Question

find dy/dx for y = ln (7x^3 - x^2)

Answer 1

(lny)'=(1/y)*(dy/dx)

Answer 2

after you get 1 / 7x^3-x^2, how do you solve that?

Answer 3

u multiply that by (7x^3-x^2)'

Answer 4

But keep in mind that before differentiating, we must remember that the domain for this function is \(\bf x > \frac{1}{7}\).

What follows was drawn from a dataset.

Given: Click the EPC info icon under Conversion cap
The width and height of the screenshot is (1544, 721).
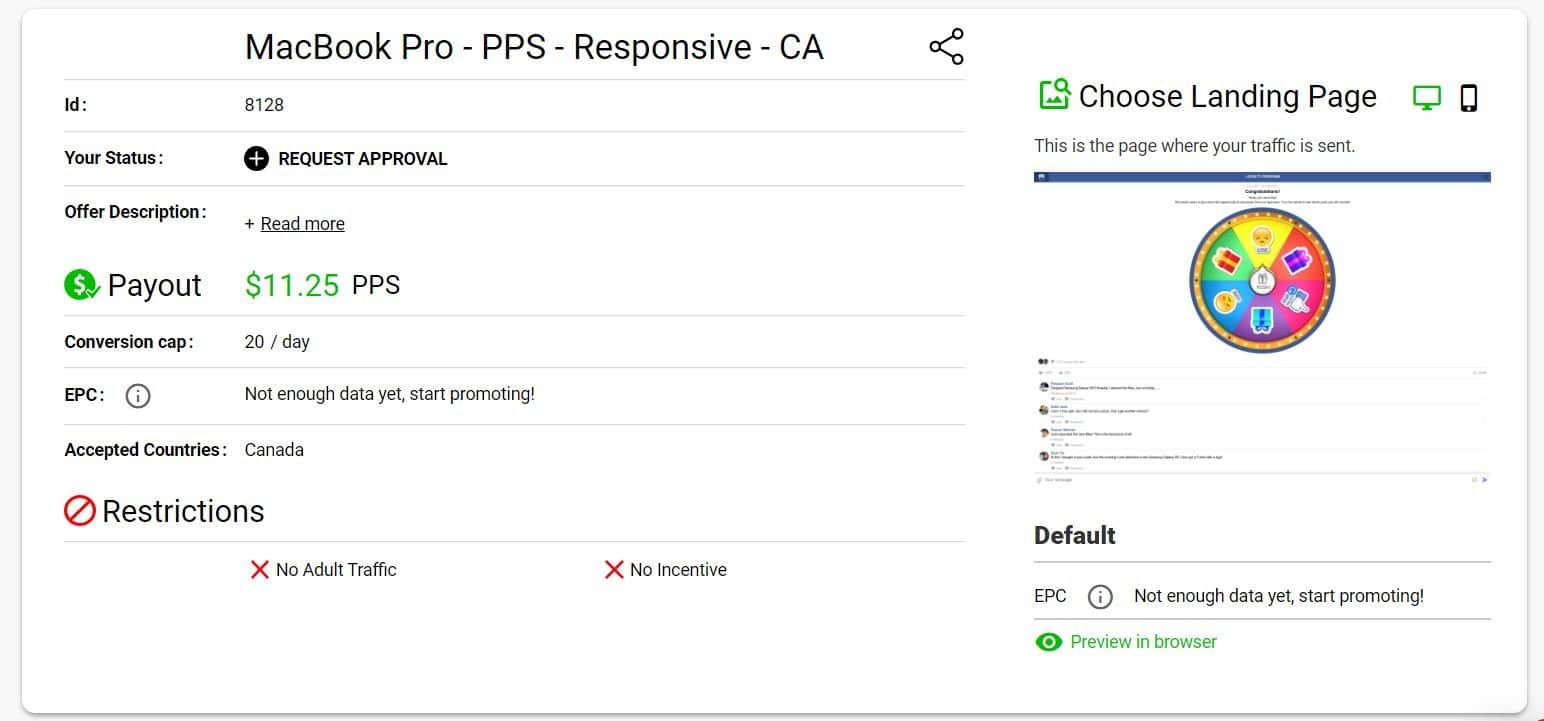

Then do what @bahrom7893 did. You are basically applying the chain rule here. After you get 1/7x^3 - x^2, multiply it by the derivative of whatever is inside the bracket.

Answer 5

what do you mean?

Answer 6

the derivative of that?
so 21x^2 - 2x ?

Answer 7

yes that is correct.

Answer 8

then what do you do?

Answer 9

multiply the 21x^2 - 2x by the 1/7x^3 - x^2

Answer 10

so how do you do that....?

Answer 11

Remember, this is the chain rule. We take the derivative as 1/7x^3-x^2. But because 7x^3 - x^2 is itself a function, we must now multiply by its derivative hence:\[\bf \frac{d}{dx}\ln(7x^3-x^2)=\frac{ 1 }{ 7x^3-x^2} \times \frac{ d }{ dx }7x^3-x^2\]\[\bf = \frac{ 1 }{ 7x^3-x^2 } \times 21x^2-2x=\frac{ 21x^2-2x }{ 7x^3-x^2 }\]

Answer 12

You can factor out the x from the top and bottom and simplify it further but that's the idea. \[\bf \frac{ d }{ dx } \ln(g(x))=\frac{ 1 }{ g(x) } \times g'(x)\]And that's exactly what we did. @gbrooke21 Get it?

Answer 13

I see, for the bottom can you simplify the denominator?

Answer 14

Can it be
21x-2/7x^2 - x?

Answer 15

@gbrooke21 Yes that's right. Factor the x out from the top and bottom and that's what you will get. Good job.